__Objectif de l'exercice__.
Dans la liste ci-dessous, recopiez tel quel le passage qui va de la ligne contenant « Task: Click line number 1912 in the gutter » jusqu'à celle contenant « Action: [x=564, y=227] », ces deux lignes comprises. Laissez les images de côté dans votre réponse.

Enregistrements:
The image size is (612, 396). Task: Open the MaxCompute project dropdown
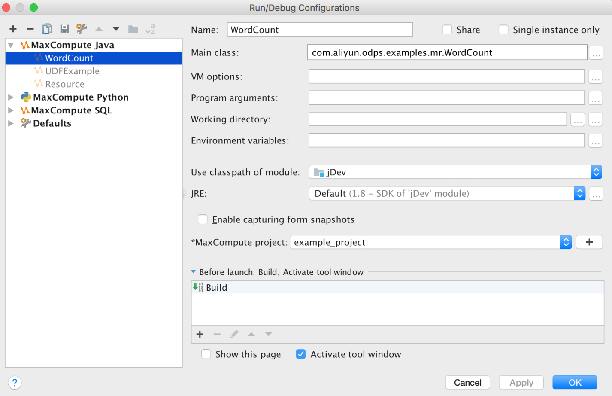pyautogui.click(x=566, y=242)
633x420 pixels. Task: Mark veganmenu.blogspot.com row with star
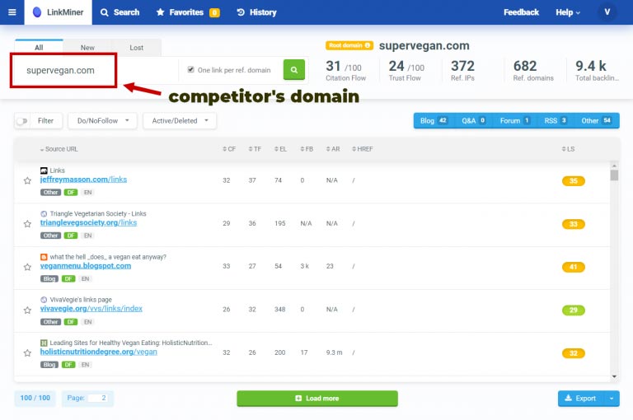(x=27, y=267)
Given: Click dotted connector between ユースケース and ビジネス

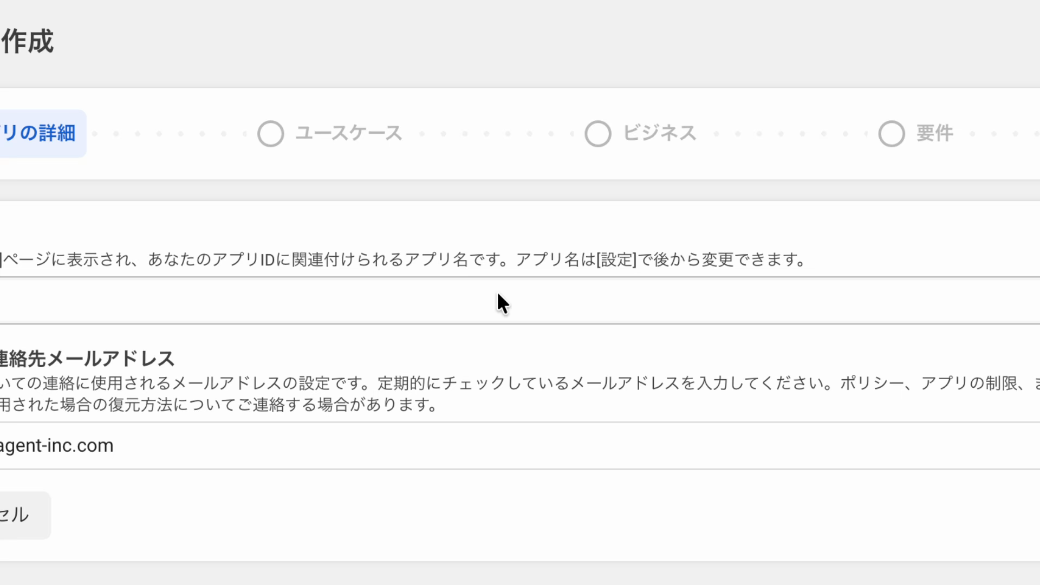Looking at the screenshot, I should [497, 134].
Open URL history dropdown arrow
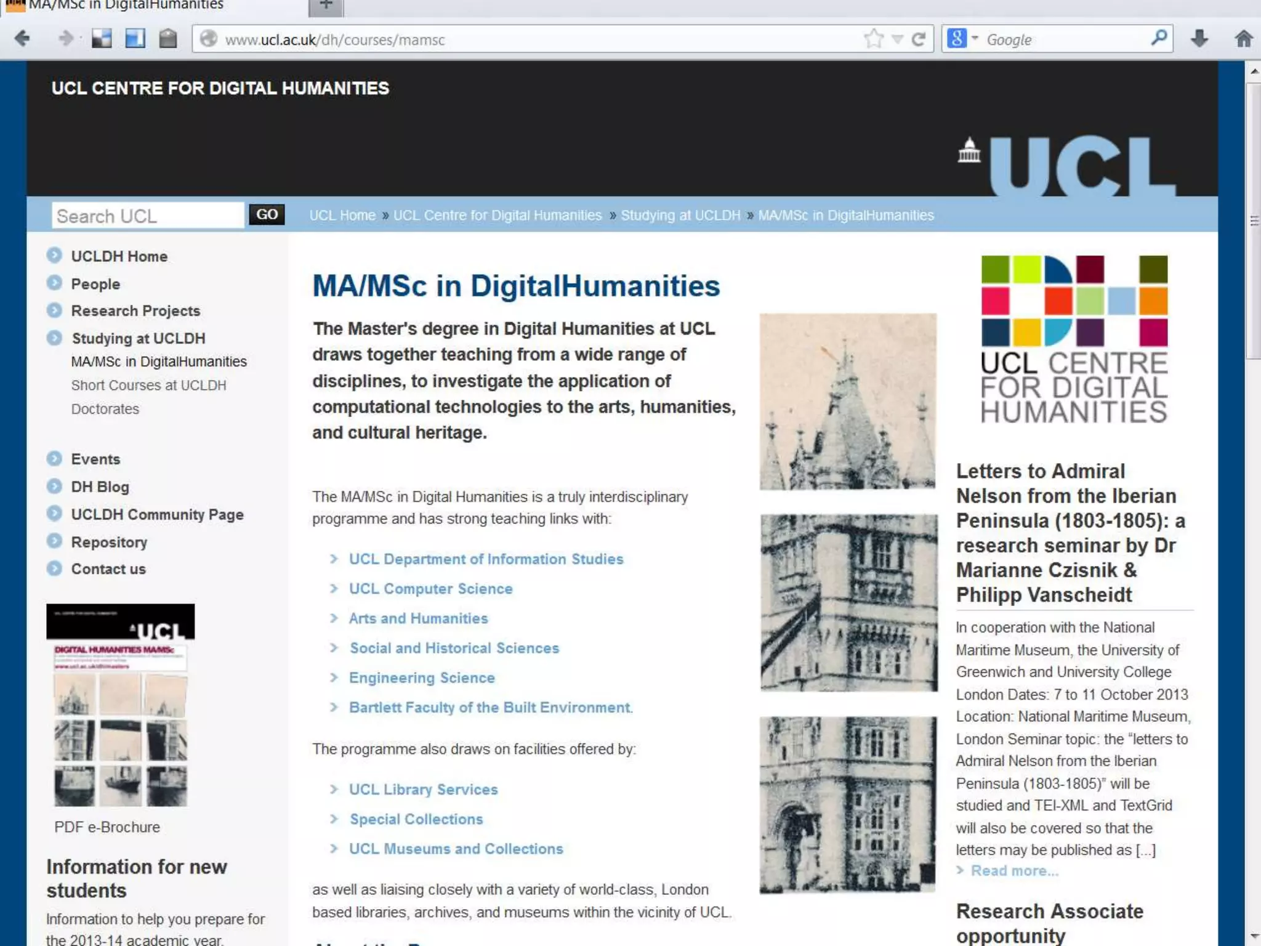This screenshot has height=946, width=1261. pyautogui.click(x=898, y=39)
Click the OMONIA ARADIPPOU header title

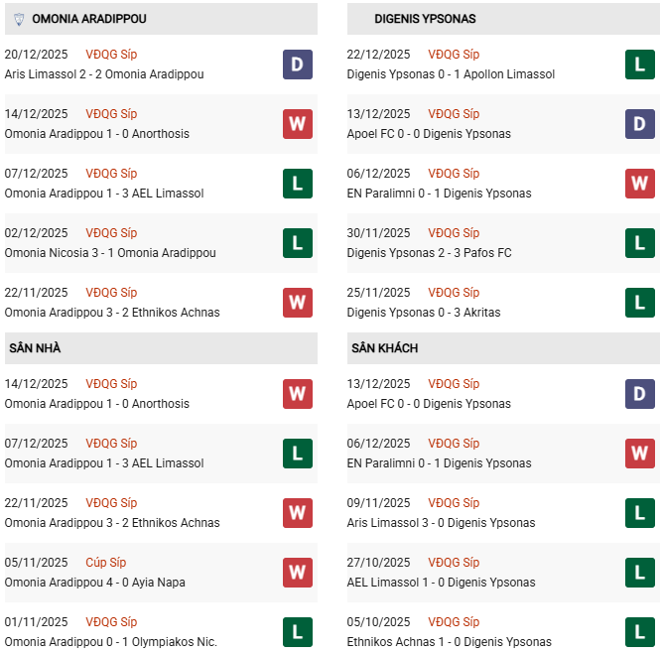pyautogui.click(x=89, y=19)
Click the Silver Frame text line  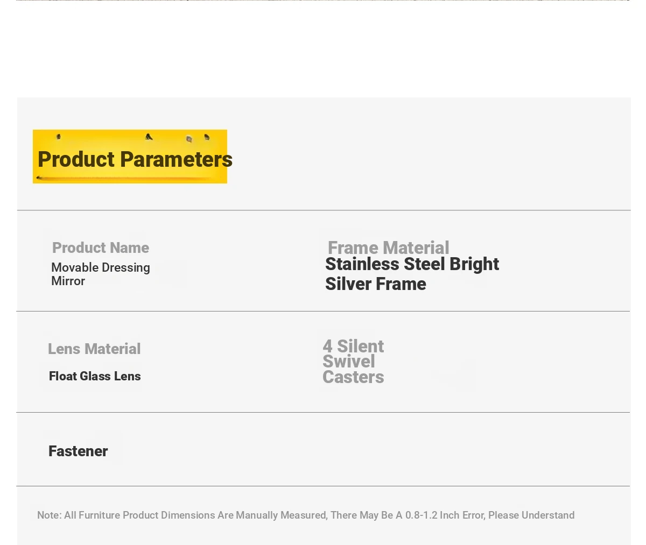click(376, 284)
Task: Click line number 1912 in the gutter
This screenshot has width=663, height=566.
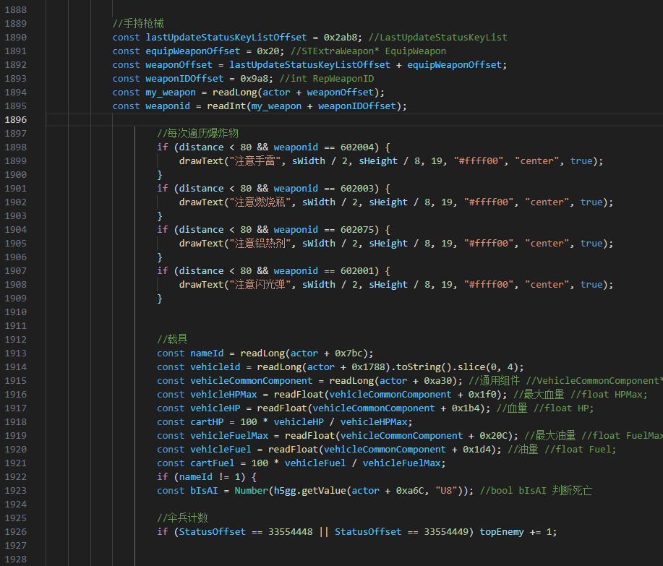Action: [x=15, y=340]
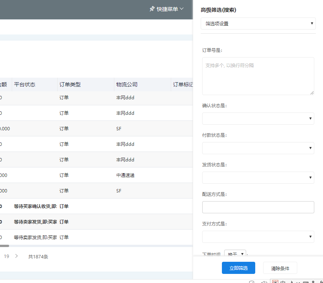The width and height of the screenshot is (323, 283).
Task: Click the pin icon beside 快捷菜单
Action: [x=152, y=9]
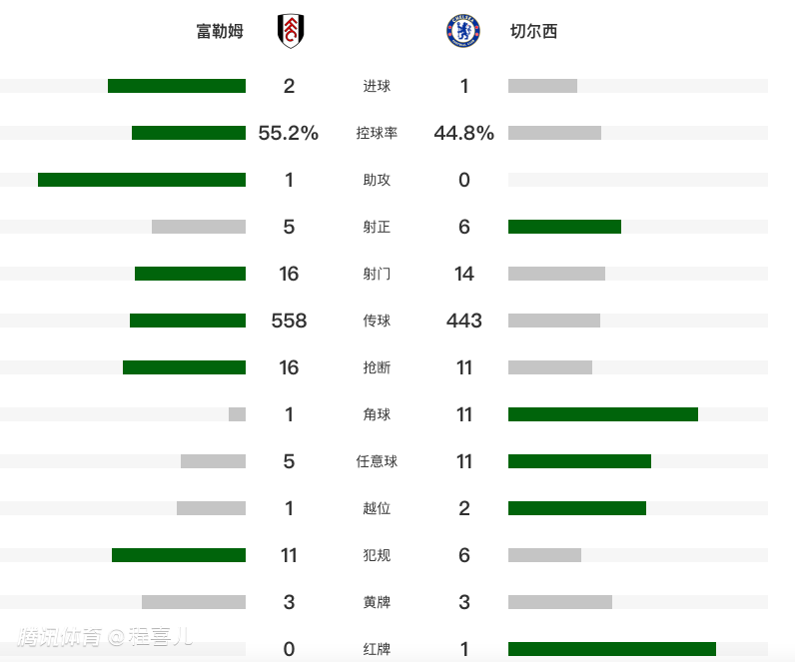This screenshot has height=662, width=795.
Task: Click Chelsea's green shots-on-target bar
Action: [x=564, y=227]
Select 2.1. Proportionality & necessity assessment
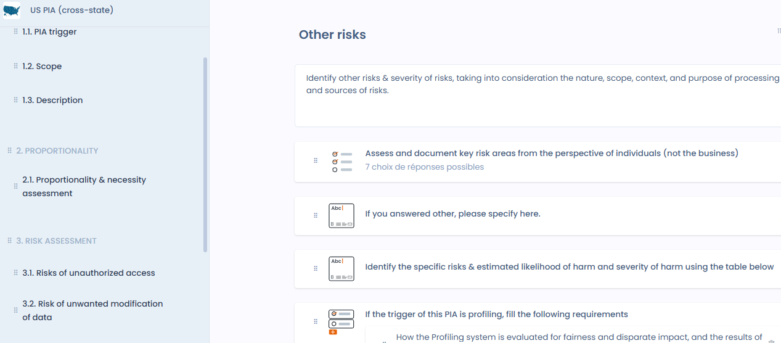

__Réponse complète__.
Task: Click line number 1912 in the gutter
This screenshot has width=663, height=566.
Action: [x=15, y=340]
The width and height of the screenshot is (323, 283).
Task: Click the pin icon beside 快捷菜单
Action: [x=152, y=9]
This screenshot has height=662, width=795.
Task: Click Chelsea's green shots-on-target bar
Action: [x=564, y=227]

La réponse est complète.